Experiment & Optimize Models:
- Evaluate different embedding models, fine-tuning strategies, and retrieval mechanisms for efficiency, scalability, and accuracy.
- Contribute to prompt engineering, model benchmarking, and performance tracking.
- Collaborate Across Disciplines:
- Work closely with Data Engineers on ingestion and cleaning pipelines, and with Software Engineers on API integration and front-end consumption of ML services.
- Operationalize ML Solutions:
- Use MLflow to track experiments, automate deployment pipelines, and ensure reproducibility across environments.
- Contribute to testing, documentation, and continuous improvement of ML infrastructure.
What YouBring
- Solid foundation in machine learning, natural language processing, or applied AI.
- Proficiency in Python and familiarity with frameworks such as PyTorch, TensorFlow, or Hugging Face Transformers.
- Experience with Databricks, MLflow, or MosaicML.
- Familiarity with LangChain, LlamaIndex, or similar RAG frameworks.
- Understanding of vector databases (e.g., Chroma, Milvus, Pinecone, FAISS).

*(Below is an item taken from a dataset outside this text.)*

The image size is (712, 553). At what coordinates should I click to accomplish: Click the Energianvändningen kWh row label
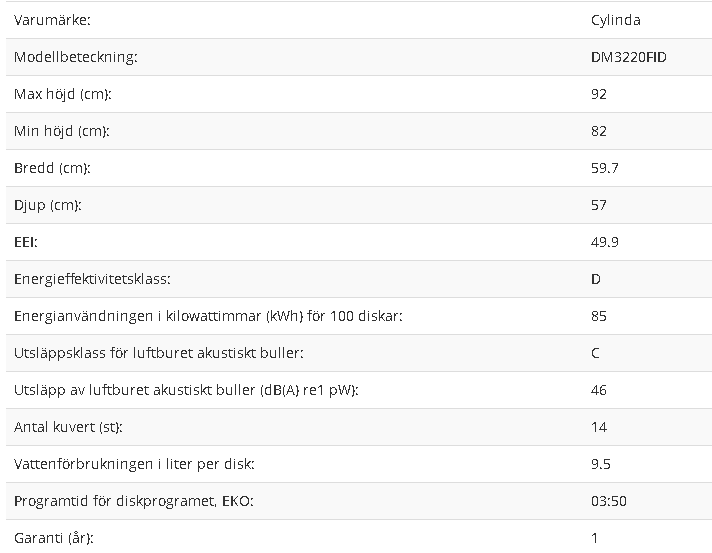point(208,316)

- Experience with API integration and data retrieval from enterprise systems (e.g., Confluence, SharePoint, OneDrive).
- Ability to collaborate in a cross-functional engineering team and communicate complex technical concepts clearly.
Bonus Skills
- Experience fine-tuning or evaluating LLMs (e.g., Llama, MPT, Falcon, or Databricks-hosted models).
- Knowledge of OCR pipelines for document ingestion and Databricks Unity Catalog for managing structured data.
- Background in cloud infrastructure, containerization (Docker), or CI/CD for ML systems.
- Prior work with embedding search optimization, semantic caching, or enterprise AI governance.